SOURCE EXTRACT:
=-=-=

The Museums of Florence form a key element of the cultural and artistic character of the city. Of the 15 most visited Italian art museums and galleries, five are in Florence. The number and proximity of the works of art in the museums of Florence can trigger Stendhal syndrome on visitors who try to see them all, as evidenced by hospital records of hundreds of visitors each year affected by the syndrome. The art in Florence was one of the elements that contributed to the central part of the city being named a UNESCO World Heritage Site.

The art in Florence is inherently linked to the Medici family, who collected considerable holdings of paintings, sculptures, furnishings and art objects. Unlike other cities, the Florence collections are the property of the city, thanks to Anna Maria Luisa de Medici (died 1743, the last of the Florentine Medicis) who bequeathed all the family collections to the city as long as they remained united. A second issue is that unlike other major cities, Florence was not sacked, and hence did not undergo the looting experienced by cities such as Mantua, Modena, and Parma. And with the unification of Italy the Savoys moved a series of furnishings and works from other disused Italian palaces to their residence in Palazzo Pitti and the Medici villas. The protection continued even during the Second World War, and on 3 September 1944, when the Germans bombed every bridge in Florence (except Ponte Vecchio) in the Operazione Feurzauber, the museums were not attacked. Today, most of the city's art collections are managed by the state.

=-=-=

SOURCE INFORMATION:
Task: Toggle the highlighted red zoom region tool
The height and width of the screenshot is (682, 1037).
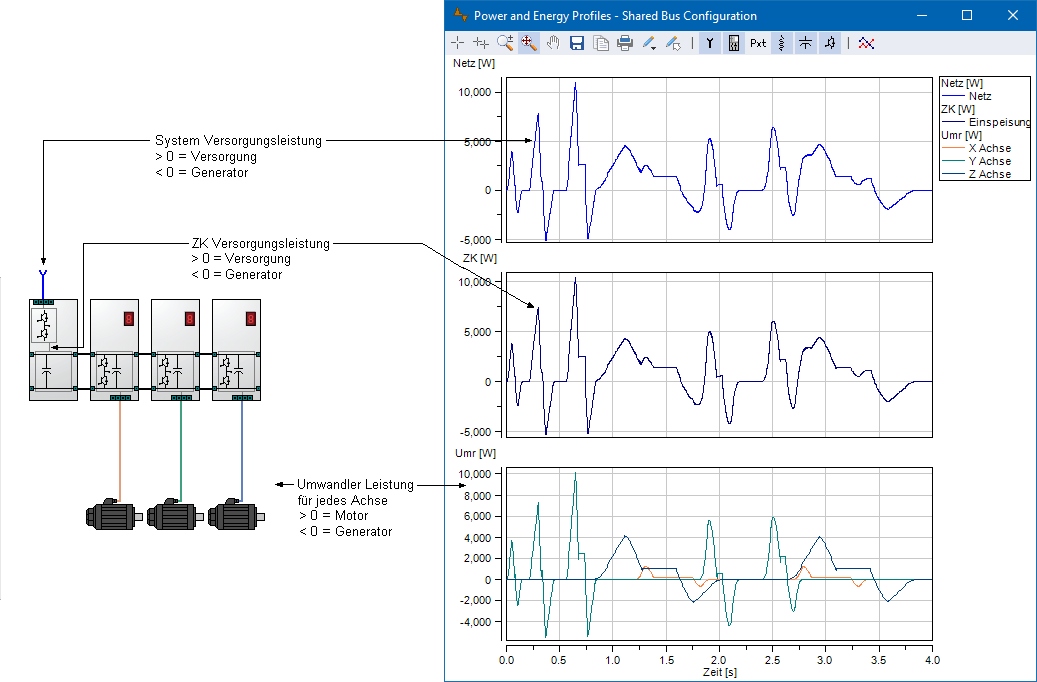Action: 529,43
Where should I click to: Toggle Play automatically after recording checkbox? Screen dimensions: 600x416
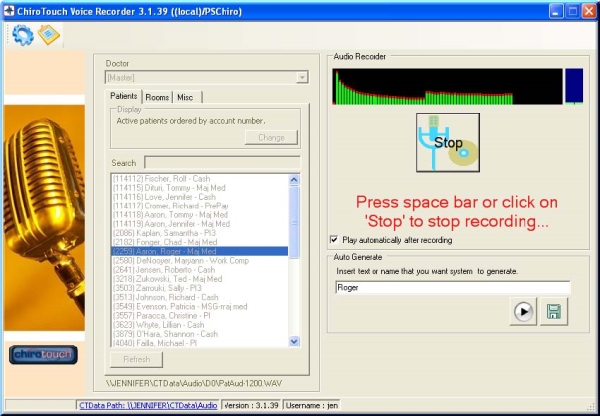pos(335,240)
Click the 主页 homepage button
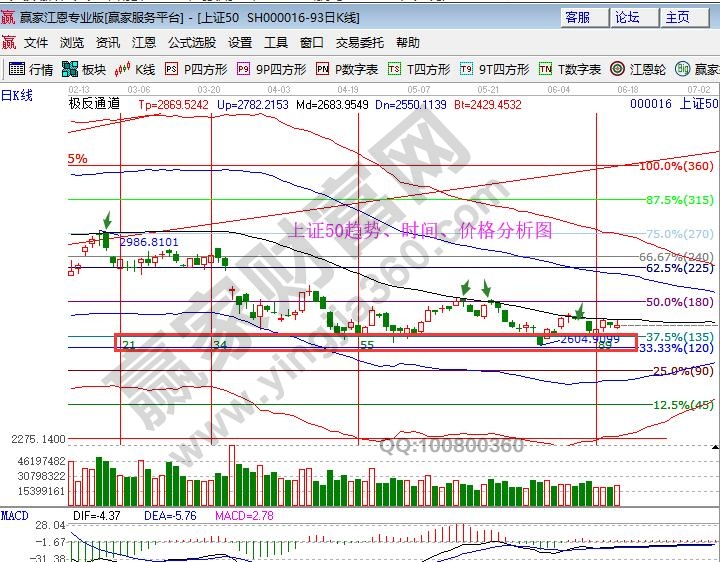The image size is (720, 562). tap(677, 17)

=-=-=

WORK ITEM:
Answer these from the text on the museums of Florence:
1. How many of the 15 most visited Italian art museums and galleries are in Florence?
2. In what year did Anna Maria Luisa de Medici die?
3. On what date did the Germans bomb the bridges in Florence?

EXERCISE RESPONSE:
1. Five
2. 1743
3. 3 September 1944